Class Helps Resurrect Historical Site

Class Helps Resurrect Historical Site
Service-learning students helped clean up the cemetery. (Photo Courtesy of Dennis Quinn.)
Headstones at Spadra Cemetery date back to the mid-1800s.
A Phillips headstone lies on its side at the Spadra Cemetery.

Dozens of undergrads breathed new life into a historic cemetery long abused by vandals and trampled on by trespassers.  

Professor Dennis Quinn arranged the creative service-learning project for his IGE 121: Rationalism, Revelation, and Enlightenment in the Ancient World class. In the class, students learned about ancient religions and their respect for the dead in comparison to today's treatment of the deceased.

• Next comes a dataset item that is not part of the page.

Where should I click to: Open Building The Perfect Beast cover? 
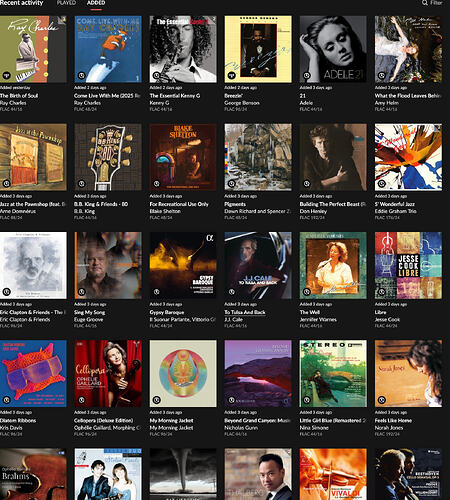pos(333,157)
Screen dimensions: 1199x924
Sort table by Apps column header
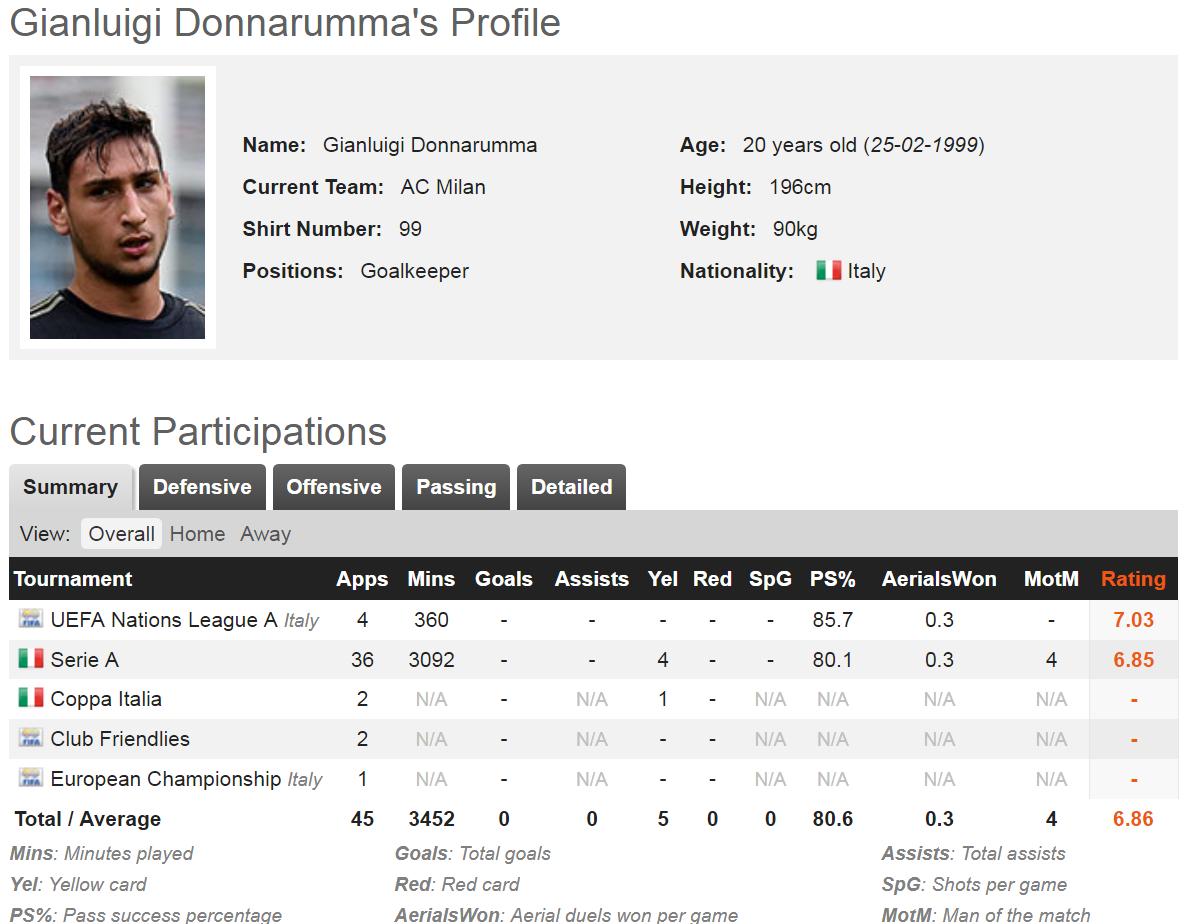pyautogui.click(x=362, y=579)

“As a whole, the students found it to be a valuable experience going out there and helping the Pomona community with its history and to learn something about understanding the dead,” said Quinn.

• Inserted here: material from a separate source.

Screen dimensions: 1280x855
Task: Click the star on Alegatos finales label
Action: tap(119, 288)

More than 80 students from two of Quinn's IGE 121 sections and one of Dr. Helen Hye-Sook Hwang's sections spent three weeks in February removing weeds and trash from Spadra Cemetery.

The cemetery, which is not far from campus, is the burial site for many residents of Spadra, a small settlement town that is now part of Pomona. After the cemetery closed in the late 1950's, it fell victim to trespassing vandals and neglect.  

Most of the residents in the cemetery are from the late 19th century including Louis Phillips, the former owner of Phillips Ranch and the Phillips Mansion, whose tombstone now lies on its side after being pushed over by vandals.

“It represented for me this kind of disrespect we have for the dead,” said Quinn.

The Historical Society of Pomona Valley took over ownership of the cemetery after acquiring it from the Founders Cemetery Association in 1972. Jim Gallivan, a member of the board of directors of the historical society, is the primary caretaker of the cemetery. However, he has had difficulty keeping up with the constant vandalism.

Quinn visited the cemetery after speaking with Gallivan about his experiences maintaining the graveyard. After hearing Gallivan's stories of picking up glass from the “beer parties” and such, Quinn wanted to help with a service-learning project.  

“When I visited the cemetery, my service-learning project came together for me as I took in the power the space has over its visitors,” said Quinn. “Spadra Cemetery needed some serious TLC and the historical society needed some help to provide it.”

At the end of the quarter, students presented their final projects, which incorporated their experiences cleaning the cemetery with what they learned in the course.   

The historical society welcomes extra help and may receive it this coming year from Landscape Architecture Professor Jerry Taylor, who plans to involve his advanced landscape design students. The class will most likely research the historical landscape of the cemetery and make design recommendations in restoring the landscape, said Taylor.